Aggiunto qualche altro brano alla pagina in cui faccio esperimenti musicali con la IA (Suno)
Adesso ci trovate, oltre a quel che c’era già:
Una poesia, Se giochi, nata originariamente per lo slam di Villa Cortese - il cui tema era il concetto di “fair play” - che poi non ho usato: era venuta troppo lunga, e mi pareva un po’ debole. L’ho trasformata in un lungo blues discorsivo psichedelico, cantato da una voce femminile che a me sembra da brivido. Oltre sei minuti di pezzo, ma trovo che si ascoltino volentieri.
Vanno matti per le canzoni d’amore, un pezzo punk in odore degli anni novanta del secolo scorso, che sembra nato come canzone anziché come poesia, ad ascoltarlo ora: ha pure un ritornello accattivante. Mi sono ritrovato, in diverse occasioni, a canticchiarla tra me e me andando in giro.
Che je devi da fà è insieme un divertissement e uno dei miei rari esempi di poesia in vernacolo. Ora che è diventata un blues strascicato cantato da una voce femminile ruvida e scazzata, trovo che si sia collocato nel suo giusto spazio.

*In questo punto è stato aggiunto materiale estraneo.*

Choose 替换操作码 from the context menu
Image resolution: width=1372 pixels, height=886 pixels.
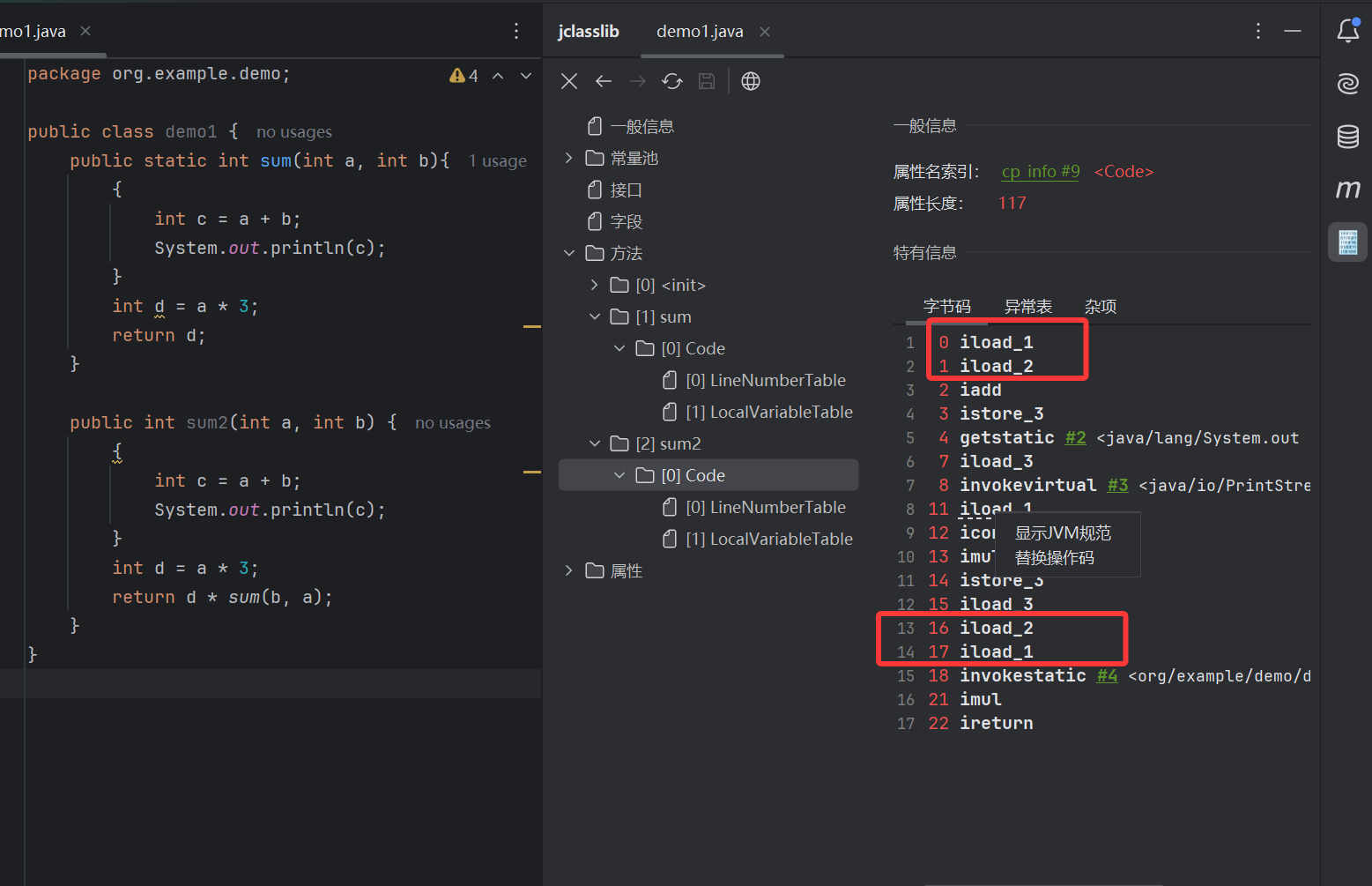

Anche La scoperta dei salici è un blues, ma più metafisico e intimista. Lo scazzo e il disincanto cedono il posto a qualcos’altro, a cui non so dare un nome, ma che secondo me si capisce benissimo ascoltandola. Si tratta di una delle mie poesie più vecchie, e come poesia non era del tutto a fuoco, ma sono cose alle quali ci si affeziona. Così mi pare che abbia trovato una seconda vita, più interessante.